Monte-Carlo simulation of the cofiring process in polycrystalline silicon solar cells: Effects of material heterogeneity and thickness uncertainties

•The typical cylindrical-like configuration after the cofiring process is obtained by numerically solving a stability problem.•The maximum edge deflection of the solar cell after the cofiring process shows a considerable amount of scatter.•The scatter increases when the polycrystalline silicon wafer consists of larger grains.•The effect of the uncertainty regarding the Al-paste layer thickness on the scatter was found to be dominant.

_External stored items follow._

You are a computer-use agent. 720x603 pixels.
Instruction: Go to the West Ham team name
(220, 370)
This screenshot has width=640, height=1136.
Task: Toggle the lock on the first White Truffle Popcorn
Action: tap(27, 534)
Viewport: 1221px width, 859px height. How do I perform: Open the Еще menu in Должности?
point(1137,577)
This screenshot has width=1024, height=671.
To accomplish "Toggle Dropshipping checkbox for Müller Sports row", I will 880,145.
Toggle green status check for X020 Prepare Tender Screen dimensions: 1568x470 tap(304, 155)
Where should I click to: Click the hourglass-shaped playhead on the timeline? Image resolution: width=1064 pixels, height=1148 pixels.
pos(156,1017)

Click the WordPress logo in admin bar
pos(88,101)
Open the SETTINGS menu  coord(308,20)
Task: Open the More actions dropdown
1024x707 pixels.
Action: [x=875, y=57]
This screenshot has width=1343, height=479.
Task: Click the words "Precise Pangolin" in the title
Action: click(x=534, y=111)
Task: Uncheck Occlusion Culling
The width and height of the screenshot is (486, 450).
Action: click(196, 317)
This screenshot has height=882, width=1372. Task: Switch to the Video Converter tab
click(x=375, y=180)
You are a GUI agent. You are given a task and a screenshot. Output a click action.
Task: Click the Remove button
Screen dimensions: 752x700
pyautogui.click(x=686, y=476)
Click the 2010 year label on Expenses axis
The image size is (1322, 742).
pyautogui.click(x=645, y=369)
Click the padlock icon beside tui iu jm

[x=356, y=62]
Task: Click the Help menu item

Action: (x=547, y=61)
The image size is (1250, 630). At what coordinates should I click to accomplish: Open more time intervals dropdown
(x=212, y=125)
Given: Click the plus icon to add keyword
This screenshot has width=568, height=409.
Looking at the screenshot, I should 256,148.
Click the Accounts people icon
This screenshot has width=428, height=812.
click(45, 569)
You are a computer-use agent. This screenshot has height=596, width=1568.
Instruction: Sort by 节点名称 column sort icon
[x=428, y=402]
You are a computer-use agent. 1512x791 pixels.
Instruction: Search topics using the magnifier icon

During production, solar cells undergo significant thermomechanical loadings that lead to permanent deformations before being laminated in photovoltaic (PV) modules. One of these thermomechanical production processes is cofiring. In this work, the permanent deformation of solar cells after the cofiring process was investigated. The experimental measurements revealed a great scatter in the measured deflection at the deformed edges of the polycrystalline silicon solar cells after the cofiring process. A finite element (FE) framework was developed to investigate factors contributing to this scatter. The framework predicts the multistable response of the solar cell to the thermomechanical loading of the cofiring process. It accounts for the uncertainties arising from the heterogeneity of the polycrystalline silicon layer (grain orientations and non-uniform grain sizes) and uncertainties regarding the layer thicknesses of the silicon and aluminum paste. Employing the developed framework in a Monte-Carlo simulation the relative significance of the mentioned uncertainties on the deflection at the solar cell edge after the cofiring process was analyzed. Numerical results for a commercially produced polycrystalline silicon solar cell were compared with an analytical model and validated with experimental measurements.